> [PROBLEM TO SOLVE]
Take each line of the listing that has the string "agent" and report it.

======

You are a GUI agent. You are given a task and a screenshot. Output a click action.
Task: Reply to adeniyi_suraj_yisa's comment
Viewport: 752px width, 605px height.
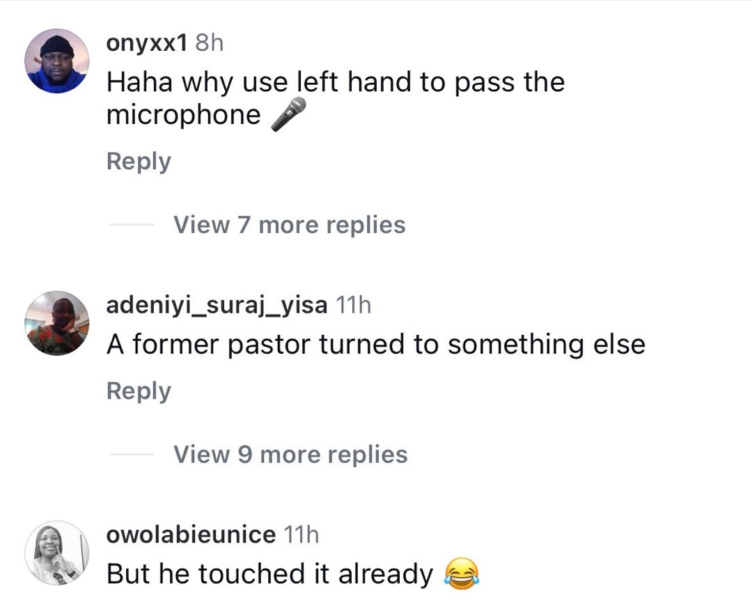(x=138, y=391)
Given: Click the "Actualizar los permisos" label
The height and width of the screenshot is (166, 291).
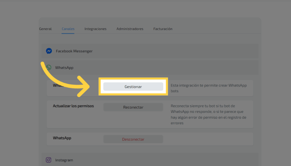Looking at the screenshot, I should point(73,106).
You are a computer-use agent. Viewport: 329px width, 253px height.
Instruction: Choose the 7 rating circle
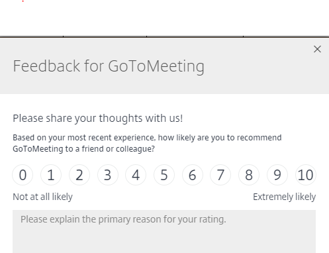220,175
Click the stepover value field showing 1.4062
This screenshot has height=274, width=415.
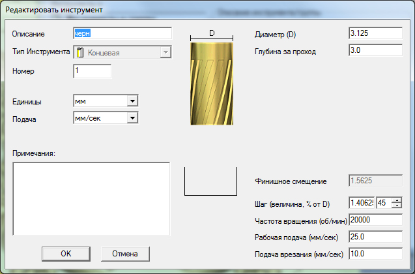[x=362, y=203]
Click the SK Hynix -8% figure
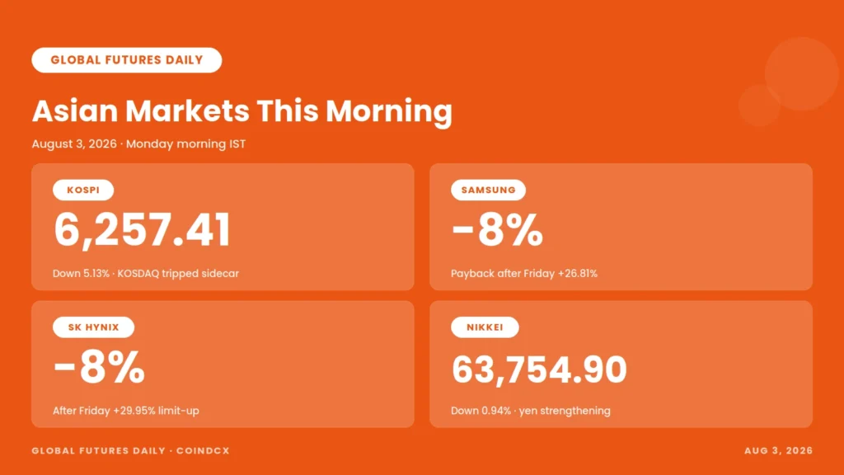The height and width of the screenshot is (475, 844). point(99,367)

======

> [TASK OUTPUT]
You are a GUI agent. You are given a task and a screenshot. Output a click action.
You are a computer-use agent. Viewport: 329px width, 253px height.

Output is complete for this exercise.